Pour Oswald Ndeshyo Rurihose, alors doyen de la faculté de droit de l'Université de Kinshasa, en enlevant à une partie des Zaïrois parlant le kinyarwanda leur nationalité zaïroise, la loi no 81-002 du 29 juin 1981 est « injuste, arbitraire et inéquitable » (Dialogue août-sept. 1996, 3). Selon lui, les personnes visées par cette loi sont les Congolais originaire du Nord-Kivu (zone de Masisi, de Goma et de Rutshuru), du Sud-Kivu (zones de Kalehe, de Baraka et d'Uvira) et du Shaba (zone de Moba) (ibid.).
Enfin, la loi no 04-024 du 12 novembre 2004 relative à la nationalité congolaise, précise, notamment dans « l'exposé des motifs » que :
la présente loi a pour but de répondre d'une part aux prescrits de [....] la Constitution de la transition et d'autre part aux critiques pertinentes formulées par les délégués aux assises du Dialogue Inter-Congolais contre la législation congolaise en matière de nationalité, spécialement l'Ordonnance-Loi n° 71-002 du 28 mars 1971, la Loi n° 72-002 du 05 janvier 1972 dans son article 15 et le Décret-Loi n° 197 du 29 janvier 1999 modifiant et complétant la Loi n° 81-002 du 29 juin 1981 (RDC nov. 2004) (RDC 12 nov. 2004, i).
La même loi stipule également dans son article 6 qu' « est congolaise d'origine toute personne appartenant aux groupes ethniques et nationalités dont les personnes et le territoire constituaient ce qui est devenu le Congo (présentement la République démocratique du Congo) à l'indépendance » [le 30 juin 1960] (ibid., 3), en 1960.
Ainsi, un rapport de la BBC, faisant allusion à la constitution congolaise, précisait, qu'en conférant la citoyenneté aux membres de tous les groupes ethniques présents sur le territoire nationale au moment de l'indépendance, la nouvelle constitution congolaise accordait simultanément la citoyenneté à des milliers de Tutsis congolais qui ont été transplantés dans ce qui était le Congo belge au cours du 19ème siècle (14 mai 2005). La nouvelle constitution a été approuvée à 84, 31 p. 100 lors d'un référendum le 19 décembre 2005 (RDC 11 janv. 2006).
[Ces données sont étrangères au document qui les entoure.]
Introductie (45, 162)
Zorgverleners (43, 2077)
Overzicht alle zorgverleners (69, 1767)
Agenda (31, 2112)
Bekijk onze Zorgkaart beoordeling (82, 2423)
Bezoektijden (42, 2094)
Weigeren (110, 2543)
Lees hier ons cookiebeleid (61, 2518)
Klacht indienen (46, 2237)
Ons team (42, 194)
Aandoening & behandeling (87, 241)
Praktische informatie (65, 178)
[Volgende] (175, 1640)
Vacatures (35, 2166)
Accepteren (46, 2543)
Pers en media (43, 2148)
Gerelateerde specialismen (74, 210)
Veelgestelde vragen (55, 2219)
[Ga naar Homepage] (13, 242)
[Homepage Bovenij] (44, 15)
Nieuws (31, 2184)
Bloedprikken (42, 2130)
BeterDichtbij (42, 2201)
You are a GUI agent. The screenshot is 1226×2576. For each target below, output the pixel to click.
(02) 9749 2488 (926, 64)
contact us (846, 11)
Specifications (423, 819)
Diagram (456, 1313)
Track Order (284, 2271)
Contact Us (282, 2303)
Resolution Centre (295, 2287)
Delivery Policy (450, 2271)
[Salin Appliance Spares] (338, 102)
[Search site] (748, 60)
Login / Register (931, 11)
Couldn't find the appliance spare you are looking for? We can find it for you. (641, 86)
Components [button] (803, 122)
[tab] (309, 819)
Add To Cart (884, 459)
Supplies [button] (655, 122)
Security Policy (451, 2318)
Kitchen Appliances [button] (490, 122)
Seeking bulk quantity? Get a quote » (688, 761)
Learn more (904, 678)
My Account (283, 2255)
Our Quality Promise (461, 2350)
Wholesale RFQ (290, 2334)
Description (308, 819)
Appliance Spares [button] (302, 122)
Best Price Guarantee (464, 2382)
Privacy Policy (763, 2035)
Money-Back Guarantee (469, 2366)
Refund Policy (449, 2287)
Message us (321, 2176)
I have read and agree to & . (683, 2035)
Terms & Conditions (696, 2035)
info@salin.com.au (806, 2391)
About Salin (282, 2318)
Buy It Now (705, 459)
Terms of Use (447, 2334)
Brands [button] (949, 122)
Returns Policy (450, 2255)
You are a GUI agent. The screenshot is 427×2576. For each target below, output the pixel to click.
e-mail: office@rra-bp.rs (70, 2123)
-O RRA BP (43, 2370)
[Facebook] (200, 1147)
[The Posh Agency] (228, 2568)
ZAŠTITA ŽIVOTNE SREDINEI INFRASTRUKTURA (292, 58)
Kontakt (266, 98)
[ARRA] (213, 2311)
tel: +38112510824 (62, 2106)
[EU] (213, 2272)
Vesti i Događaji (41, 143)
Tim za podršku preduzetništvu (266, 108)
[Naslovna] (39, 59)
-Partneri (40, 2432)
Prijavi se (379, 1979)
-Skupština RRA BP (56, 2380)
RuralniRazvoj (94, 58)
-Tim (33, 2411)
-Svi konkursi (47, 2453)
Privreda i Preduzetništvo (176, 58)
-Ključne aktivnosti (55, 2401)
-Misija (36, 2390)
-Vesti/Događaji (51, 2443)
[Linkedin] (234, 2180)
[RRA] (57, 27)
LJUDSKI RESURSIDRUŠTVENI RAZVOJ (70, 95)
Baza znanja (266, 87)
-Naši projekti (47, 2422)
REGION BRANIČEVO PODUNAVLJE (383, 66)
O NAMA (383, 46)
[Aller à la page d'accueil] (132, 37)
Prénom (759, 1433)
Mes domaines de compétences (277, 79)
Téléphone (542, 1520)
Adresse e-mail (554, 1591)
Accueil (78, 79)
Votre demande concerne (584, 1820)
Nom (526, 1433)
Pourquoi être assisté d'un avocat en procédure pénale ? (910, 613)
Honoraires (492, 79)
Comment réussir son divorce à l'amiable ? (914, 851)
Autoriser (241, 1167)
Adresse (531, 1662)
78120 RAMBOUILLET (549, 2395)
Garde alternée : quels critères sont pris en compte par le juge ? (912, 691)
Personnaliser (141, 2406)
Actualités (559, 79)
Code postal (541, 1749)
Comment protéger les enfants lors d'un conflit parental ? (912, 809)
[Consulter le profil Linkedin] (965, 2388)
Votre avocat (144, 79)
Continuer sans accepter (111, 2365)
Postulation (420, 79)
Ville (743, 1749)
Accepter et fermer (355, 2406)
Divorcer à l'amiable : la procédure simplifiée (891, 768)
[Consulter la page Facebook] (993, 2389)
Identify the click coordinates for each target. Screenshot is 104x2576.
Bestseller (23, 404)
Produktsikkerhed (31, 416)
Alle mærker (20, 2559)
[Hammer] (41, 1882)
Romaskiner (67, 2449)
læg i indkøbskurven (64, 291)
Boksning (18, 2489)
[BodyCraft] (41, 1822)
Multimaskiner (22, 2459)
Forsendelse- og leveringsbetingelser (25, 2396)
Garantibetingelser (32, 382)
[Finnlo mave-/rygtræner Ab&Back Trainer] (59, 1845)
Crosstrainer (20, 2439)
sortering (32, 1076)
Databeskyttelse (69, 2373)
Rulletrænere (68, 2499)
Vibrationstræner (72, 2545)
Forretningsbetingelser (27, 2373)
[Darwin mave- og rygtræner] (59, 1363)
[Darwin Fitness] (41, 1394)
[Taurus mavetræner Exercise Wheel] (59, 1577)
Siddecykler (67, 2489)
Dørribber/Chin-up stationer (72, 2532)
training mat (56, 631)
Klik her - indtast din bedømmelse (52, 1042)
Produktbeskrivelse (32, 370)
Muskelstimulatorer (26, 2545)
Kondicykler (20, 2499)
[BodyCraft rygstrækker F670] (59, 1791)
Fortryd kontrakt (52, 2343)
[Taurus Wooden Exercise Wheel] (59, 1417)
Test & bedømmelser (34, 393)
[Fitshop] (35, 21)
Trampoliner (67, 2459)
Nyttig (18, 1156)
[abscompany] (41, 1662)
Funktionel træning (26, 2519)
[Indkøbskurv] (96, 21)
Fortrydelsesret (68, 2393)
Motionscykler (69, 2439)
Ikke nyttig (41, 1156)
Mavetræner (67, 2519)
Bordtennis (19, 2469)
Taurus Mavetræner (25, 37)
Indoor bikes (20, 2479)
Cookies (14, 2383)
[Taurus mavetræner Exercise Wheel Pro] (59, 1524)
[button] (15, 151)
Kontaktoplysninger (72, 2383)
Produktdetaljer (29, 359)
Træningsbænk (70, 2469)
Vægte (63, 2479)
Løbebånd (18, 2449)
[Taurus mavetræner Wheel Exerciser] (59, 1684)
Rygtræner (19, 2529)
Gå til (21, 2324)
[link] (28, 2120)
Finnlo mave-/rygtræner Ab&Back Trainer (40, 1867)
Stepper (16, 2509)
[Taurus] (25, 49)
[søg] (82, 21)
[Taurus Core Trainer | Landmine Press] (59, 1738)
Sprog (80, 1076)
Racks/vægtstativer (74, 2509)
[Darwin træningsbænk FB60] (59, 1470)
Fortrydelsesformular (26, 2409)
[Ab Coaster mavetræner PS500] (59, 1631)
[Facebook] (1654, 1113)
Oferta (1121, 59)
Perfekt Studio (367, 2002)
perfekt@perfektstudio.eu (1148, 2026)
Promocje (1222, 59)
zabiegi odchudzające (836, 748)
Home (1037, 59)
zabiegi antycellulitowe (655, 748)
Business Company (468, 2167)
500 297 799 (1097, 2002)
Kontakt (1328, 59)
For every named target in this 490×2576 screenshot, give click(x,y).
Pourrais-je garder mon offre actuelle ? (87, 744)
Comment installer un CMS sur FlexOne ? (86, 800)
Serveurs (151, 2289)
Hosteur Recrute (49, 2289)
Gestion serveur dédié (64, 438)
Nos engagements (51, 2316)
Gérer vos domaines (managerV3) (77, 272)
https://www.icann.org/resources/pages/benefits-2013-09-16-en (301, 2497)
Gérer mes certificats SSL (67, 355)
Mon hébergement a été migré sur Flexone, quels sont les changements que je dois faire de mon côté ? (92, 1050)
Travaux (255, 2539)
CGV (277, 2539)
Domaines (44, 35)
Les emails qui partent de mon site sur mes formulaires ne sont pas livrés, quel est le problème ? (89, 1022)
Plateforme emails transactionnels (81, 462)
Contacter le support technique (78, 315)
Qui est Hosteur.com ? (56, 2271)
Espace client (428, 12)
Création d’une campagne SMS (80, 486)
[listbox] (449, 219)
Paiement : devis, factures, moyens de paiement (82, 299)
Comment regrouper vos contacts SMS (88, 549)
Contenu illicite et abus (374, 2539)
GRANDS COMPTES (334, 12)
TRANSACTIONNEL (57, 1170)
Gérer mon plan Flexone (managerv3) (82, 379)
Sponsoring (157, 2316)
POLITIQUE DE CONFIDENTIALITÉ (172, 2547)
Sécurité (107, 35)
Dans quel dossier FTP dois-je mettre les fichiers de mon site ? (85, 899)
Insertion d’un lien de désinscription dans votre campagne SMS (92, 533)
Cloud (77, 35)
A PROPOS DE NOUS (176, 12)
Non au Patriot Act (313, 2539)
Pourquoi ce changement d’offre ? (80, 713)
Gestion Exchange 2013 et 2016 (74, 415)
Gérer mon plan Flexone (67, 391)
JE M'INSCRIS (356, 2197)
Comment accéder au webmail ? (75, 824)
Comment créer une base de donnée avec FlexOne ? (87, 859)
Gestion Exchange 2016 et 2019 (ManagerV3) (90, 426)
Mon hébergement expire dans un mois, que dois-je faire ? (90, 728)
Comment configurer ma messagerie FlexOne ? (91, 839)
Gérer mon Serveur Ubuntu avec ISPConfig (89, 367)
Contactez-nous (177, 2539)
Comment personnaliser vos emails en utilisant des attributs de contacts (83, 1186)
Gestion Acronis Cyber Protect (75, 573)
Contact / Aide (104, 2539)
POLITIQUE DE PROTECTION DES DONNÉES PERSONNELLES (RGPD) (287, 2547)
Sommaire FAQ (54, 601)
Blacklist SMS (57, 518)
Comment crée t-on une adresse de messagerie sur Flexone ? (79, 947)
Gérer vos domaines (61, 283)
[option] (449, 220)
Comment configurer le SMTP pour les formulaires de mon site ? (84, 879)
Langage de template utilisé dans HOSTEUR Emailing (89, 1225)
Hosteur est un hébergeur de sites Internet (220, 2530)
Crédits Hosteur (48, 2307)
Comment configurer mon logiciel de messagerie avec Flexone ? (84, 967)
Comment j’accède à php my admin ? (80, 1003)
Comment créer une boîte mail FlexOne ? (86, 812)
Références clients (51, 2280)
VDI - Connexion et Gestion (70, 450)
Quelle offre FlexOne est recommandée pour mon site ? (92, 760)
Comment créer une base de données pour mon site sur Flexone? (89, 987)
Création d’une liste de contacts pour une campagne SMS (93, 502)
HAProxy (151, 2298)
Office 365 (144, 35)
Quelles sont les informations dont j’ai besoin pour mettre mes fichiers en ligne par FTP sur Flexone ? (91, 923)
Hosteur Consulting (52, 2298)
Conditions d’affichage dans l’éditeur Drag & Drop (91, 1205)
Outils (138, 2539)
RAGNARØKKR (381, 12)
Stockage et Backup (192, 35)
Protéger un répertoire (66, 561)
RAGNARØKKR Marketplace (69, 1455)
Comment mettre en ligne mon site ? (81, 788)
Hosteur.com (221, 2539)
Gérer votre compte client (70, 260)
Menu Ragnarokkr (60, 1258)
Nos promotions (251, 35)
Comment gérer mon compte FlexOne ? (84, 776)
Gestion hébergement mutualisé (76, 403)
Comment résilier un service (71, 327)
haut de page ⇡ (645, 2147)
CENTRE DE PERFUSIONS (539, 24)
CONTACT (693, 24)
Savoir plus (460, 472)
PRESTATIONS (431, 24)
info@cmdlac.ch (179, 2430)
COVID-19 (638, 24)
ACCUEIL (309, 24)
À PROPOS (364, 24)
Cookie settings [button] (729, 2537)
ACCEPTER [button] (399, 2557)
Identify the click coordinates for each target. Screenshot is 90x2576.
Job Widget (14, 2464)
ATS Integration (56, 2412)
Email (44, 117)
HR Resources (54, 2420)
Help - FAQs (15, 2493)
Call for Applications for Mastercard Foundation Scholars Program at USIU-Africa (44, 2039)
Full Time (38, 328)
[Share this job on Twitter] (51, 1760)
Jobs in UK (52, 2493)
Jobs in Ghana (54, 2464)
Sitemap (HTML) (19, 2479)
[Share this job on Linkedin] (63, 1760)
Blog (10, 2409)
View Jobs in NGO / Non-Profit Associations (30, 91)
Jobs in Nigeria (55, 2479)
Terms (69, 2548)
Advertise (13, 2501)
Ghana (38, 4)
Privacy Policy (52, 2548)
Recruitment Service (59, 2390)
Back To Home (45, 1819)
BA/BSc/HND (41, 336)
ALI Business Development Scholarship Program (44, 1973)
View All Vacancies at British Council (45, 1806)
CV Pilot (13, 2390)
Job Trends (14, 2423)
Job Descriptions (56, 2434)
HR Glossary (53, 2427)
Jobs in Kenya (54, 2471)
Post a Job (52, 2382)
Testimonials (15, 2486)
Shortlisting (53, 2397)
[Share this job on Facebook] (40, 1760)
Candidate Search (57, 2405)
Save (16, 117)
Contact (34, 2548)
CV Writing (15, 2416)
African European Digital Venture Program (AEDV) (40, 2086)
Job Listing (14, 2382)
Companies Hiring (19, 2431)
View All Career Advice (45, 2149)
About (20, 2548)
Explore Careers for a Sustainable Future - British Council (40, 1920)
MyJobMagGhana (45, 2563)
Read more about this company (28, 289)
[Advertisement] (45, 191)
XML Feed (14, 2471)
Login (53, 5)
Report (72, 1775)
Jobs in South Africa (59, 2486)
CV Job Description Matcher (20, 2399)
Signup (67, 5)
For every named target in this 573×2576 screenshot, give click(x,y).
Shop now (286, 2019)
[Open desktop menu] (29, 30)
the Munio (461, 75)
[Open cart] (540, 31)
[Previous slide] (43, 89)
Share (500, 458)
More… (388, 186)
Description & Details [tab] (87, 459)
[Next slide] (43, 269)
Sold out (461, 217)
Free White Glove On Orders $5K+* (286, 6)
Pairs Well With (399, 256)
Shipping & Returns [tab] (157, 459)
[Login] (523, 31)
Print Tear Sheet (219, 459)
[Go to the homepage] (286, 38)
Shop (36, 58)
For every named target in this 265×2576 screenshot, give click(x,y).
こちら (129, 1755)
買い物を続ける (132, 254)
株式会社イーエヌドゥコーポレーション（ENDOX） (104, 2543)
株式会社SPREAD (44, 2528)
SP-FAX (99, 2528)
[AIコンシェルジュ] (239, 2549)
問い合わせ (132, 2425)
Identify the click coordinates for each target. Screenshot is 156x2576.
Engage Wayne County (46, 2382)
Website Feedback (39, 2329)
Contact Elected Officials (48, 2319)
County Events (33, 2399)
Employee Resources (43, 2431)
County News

Processus et conditions de réintégration de la nationalité congolaise
Un docteur en histoire, chercheur au Centre d'études de la région des Grands lacs d'Afrique de l'Université d'Anvers (Belgique), également spécialiste de l'Afrique centrale et de la région du Kivu en particulier, a signalé, le 8 décembre 2005 au cours d'un entretien téléphonique, qu'avec l'adoption de la loi no 04-024 du 12 novembre 2004, les Congolais d'origine rwandaise ont « automatiquement » recouvré la nationalité congolaise. Il a expliqué qu'à sa connaissance, aucun processus de réintégration de la nationalité congolaise n'a été prévu ni aucune condition n'a été imposée (8 décembre 2005). Le spécialiste de la région du Kivu a expliqué que les Congolais d'origine rwandaise ne sont en aucune façon tenus de se présenter aux autorités gouvernementales en vue de recouvrer leur nationalité congolaise (8 déc. 2005). Selon lui, en cas de doute, la personne concernée doit se rendre dans sa chefferie d'origine pour en ramener une preuve documentaire prouvant qu'elle est de nationalité congolaise, ou doit trouver cinq personnes qui attestent de sa nationalité si elle vit très loin de son lieu d'origine (8 décembre 2005). D'après le chercheur, il en va de même pour tous les autres Congolais (8 déc. 2005).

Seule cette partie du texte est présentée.